Task input:
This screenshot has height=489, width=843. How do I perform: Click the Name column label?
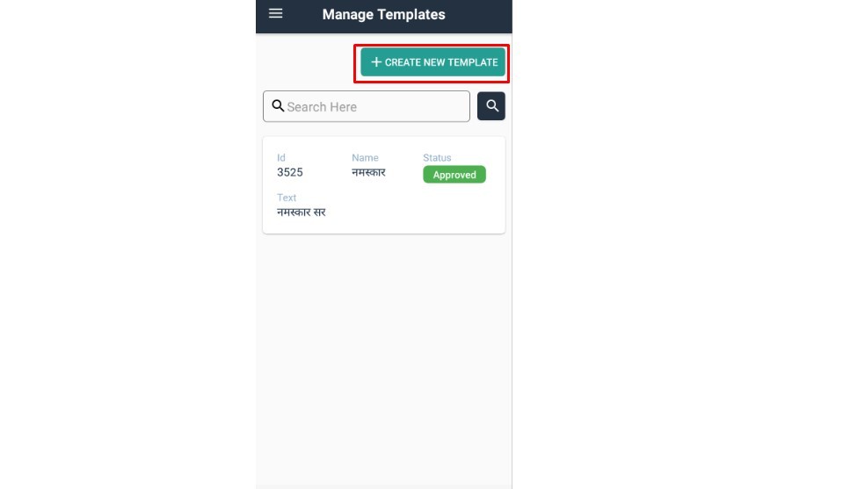point(365,158)
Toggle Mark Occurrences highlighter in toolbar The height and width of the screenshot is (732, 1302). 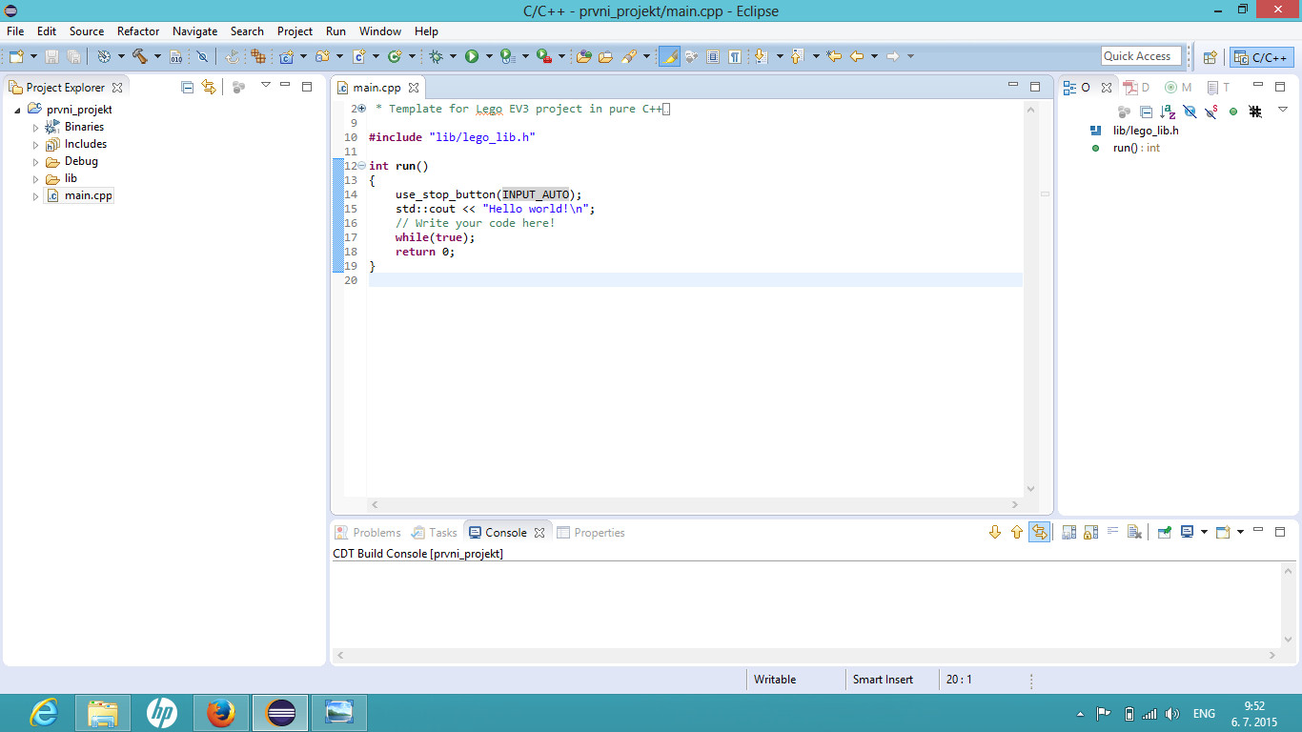click(669, 57)
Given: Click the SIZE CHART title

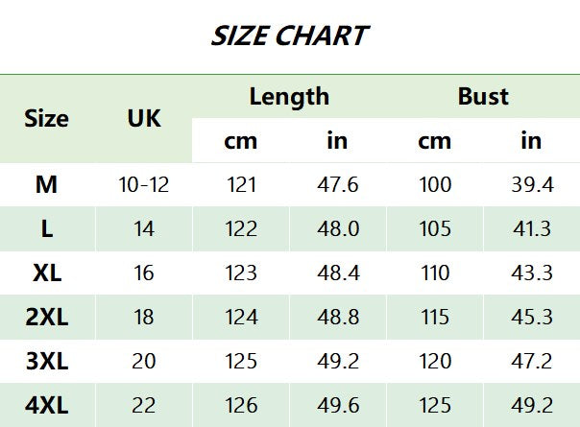Looking at the screenshot, I should [x=289, y=36].
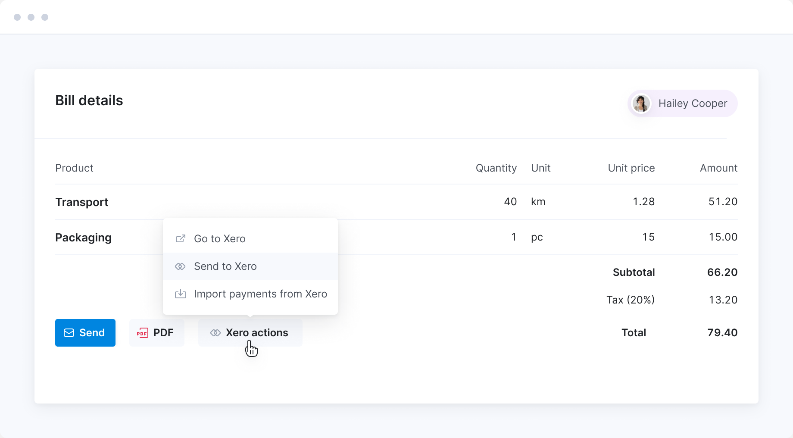793x438 pixels.
Task: Click the Amount column header
Action: pos(718,168)
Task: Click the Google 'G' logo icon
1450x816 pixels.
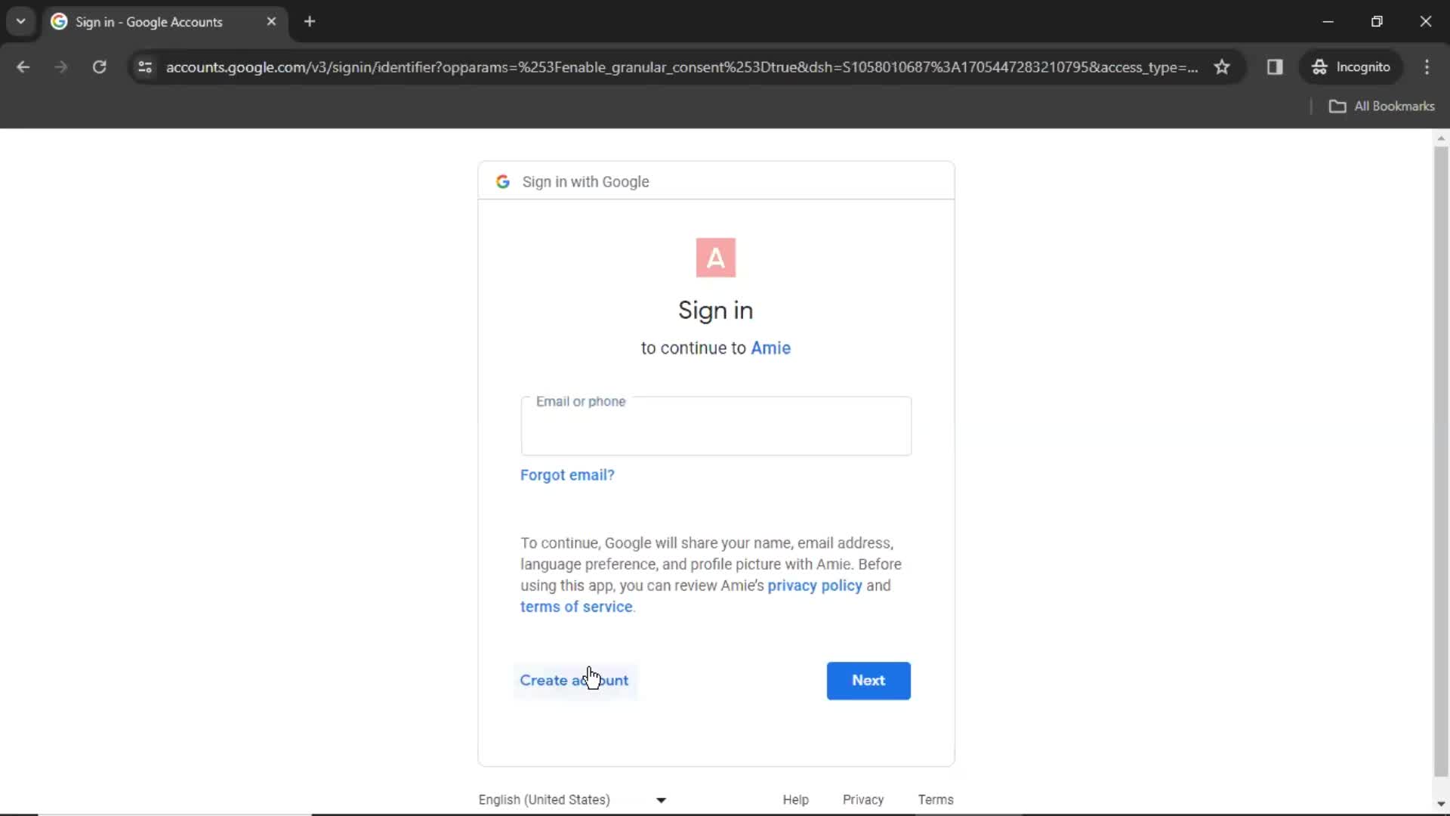Action: point(503,181)
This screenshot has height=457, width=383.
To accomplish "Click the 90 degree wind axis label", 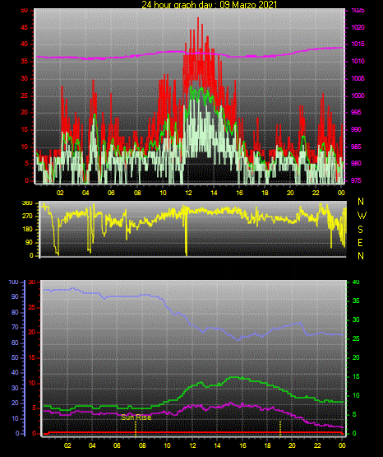I will click(x=30, y=242).
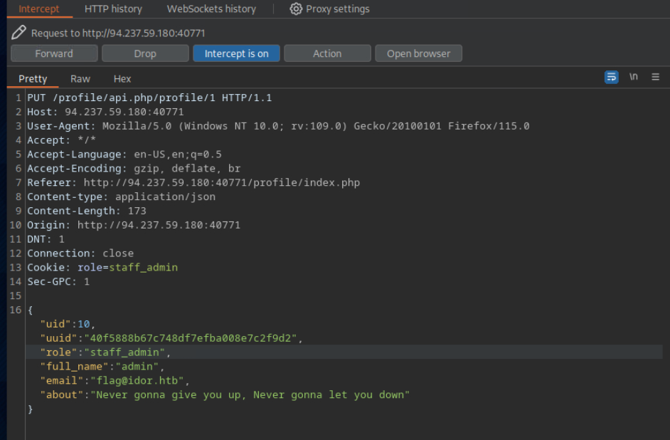Open the Action dropdown menu
This screenshot has height=440, width=670.
click(x=327, y=53)
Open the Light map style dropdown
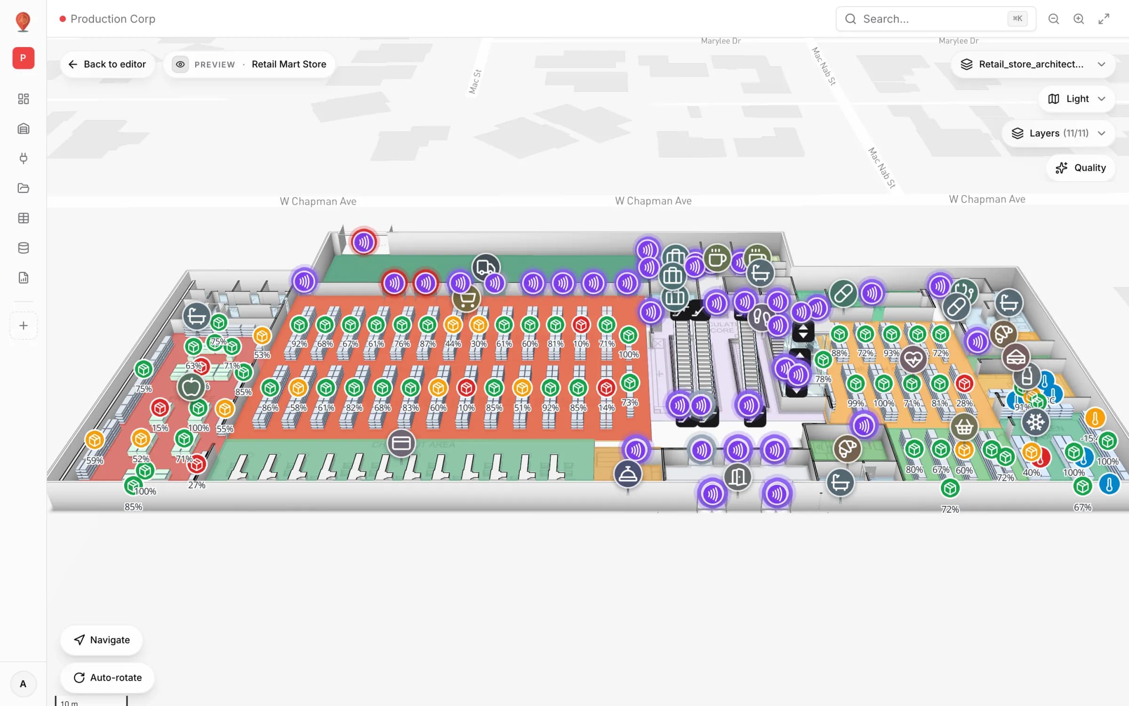 tap(1076, 99)
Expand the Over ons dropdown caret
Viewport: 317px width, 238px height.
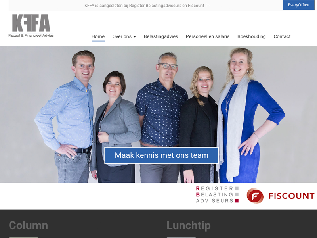[x=135, y=37]
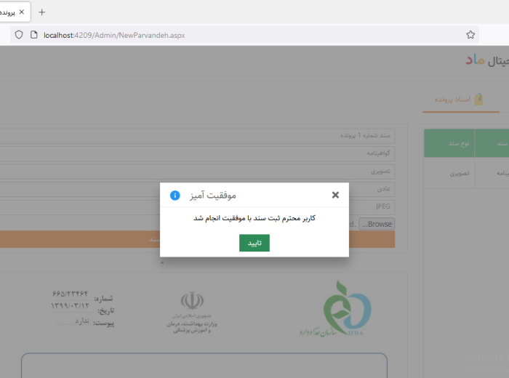This screenshot has height=378, width=509.
Task: Click the Browse file button
Action: 376,224
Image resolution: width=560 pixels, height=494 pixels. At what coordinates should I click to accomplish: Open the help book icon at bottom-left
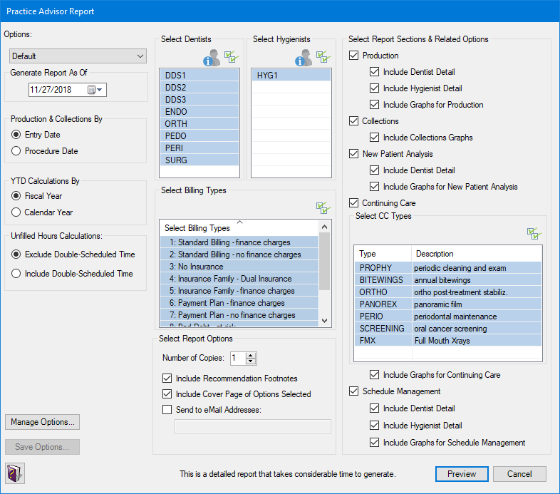[x=15, y=473]
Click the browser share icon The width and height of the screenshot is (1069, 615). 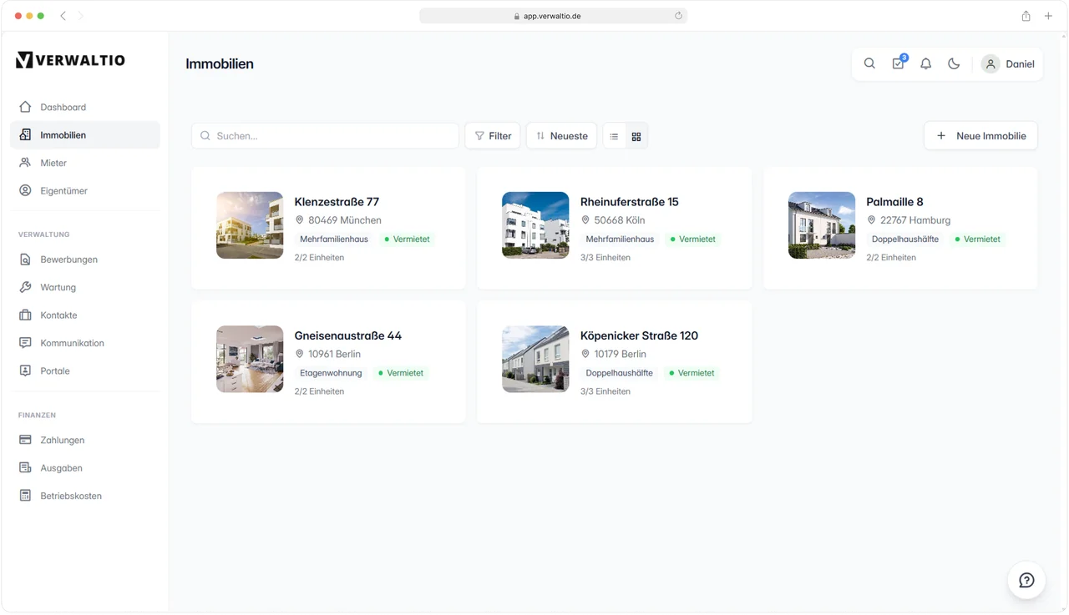[x=1026, y=16]
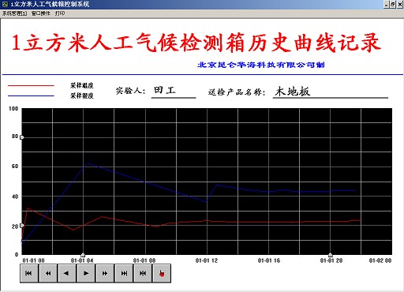Click the application icon in title bar
The width and height of the screenshot is (404, 292).
coord(5,4)
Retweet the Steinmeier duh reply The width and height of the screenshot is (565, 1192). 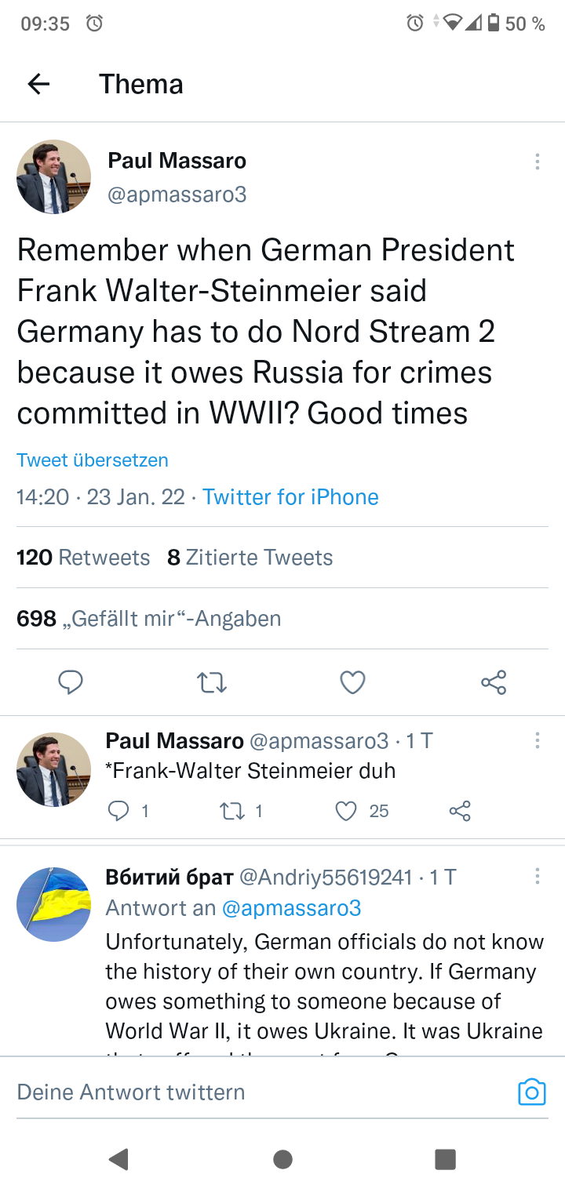click(x=233, y=811)
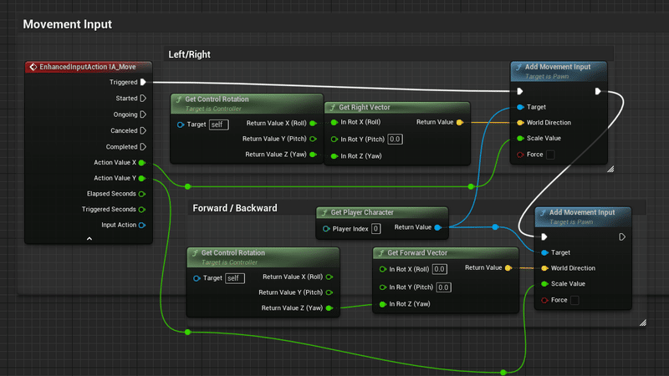Select the Get Right Vector node title

(x=365, y=108)
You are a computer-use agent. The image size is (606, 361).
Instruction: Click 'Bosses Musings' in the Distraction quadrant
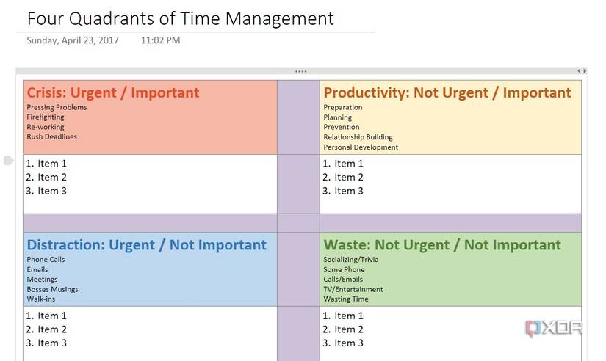(x=52, y=289)
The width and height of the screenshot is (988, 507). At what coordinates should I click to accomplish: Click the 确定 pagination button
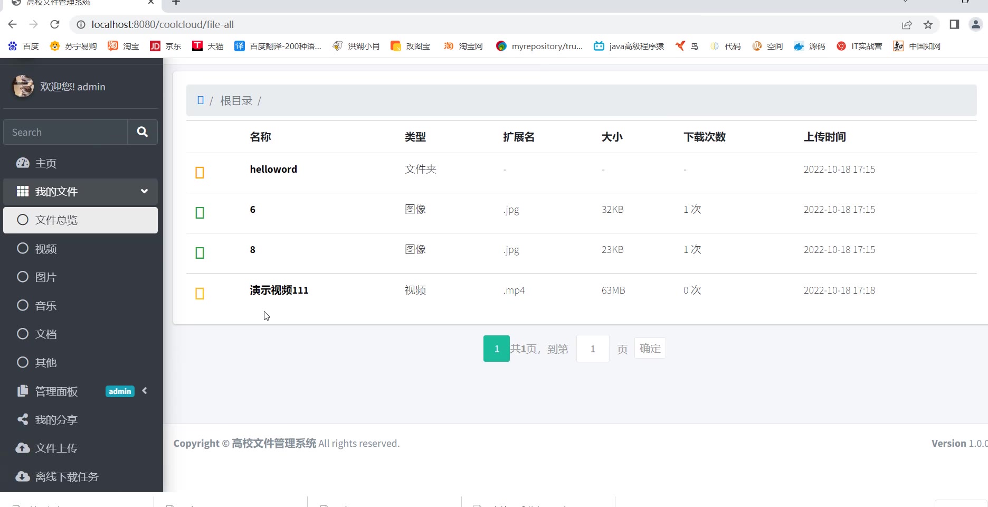[650, 349]
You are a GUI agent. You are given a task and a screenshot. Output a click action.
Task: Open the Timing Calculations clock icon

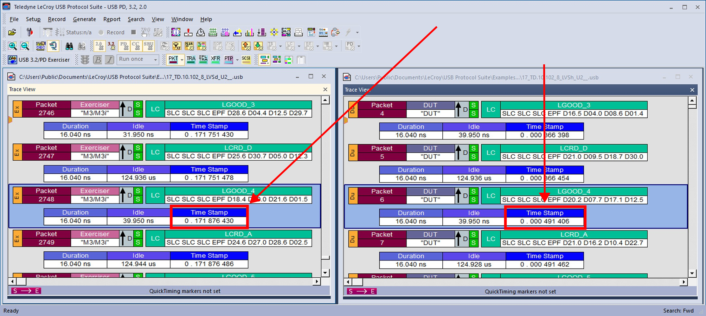[200, 32]
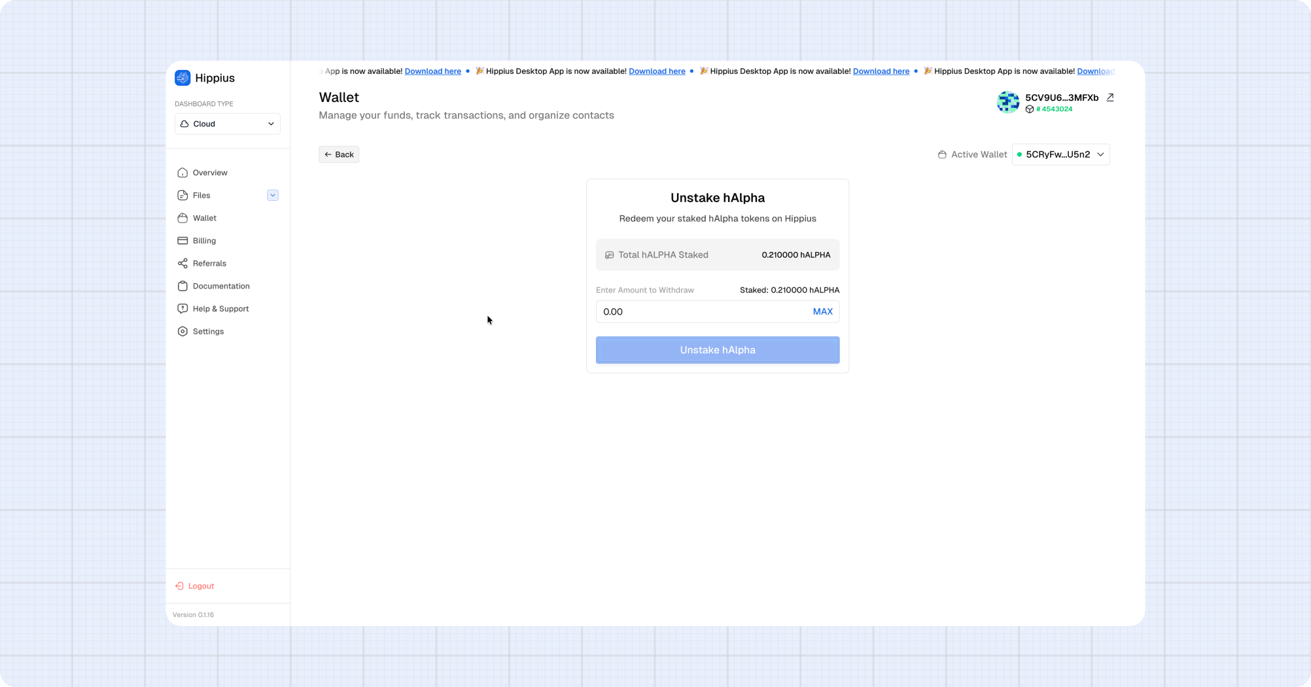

What to work on: State how many lines above include the word "agent", and nothing more.

Answer to this problem: 2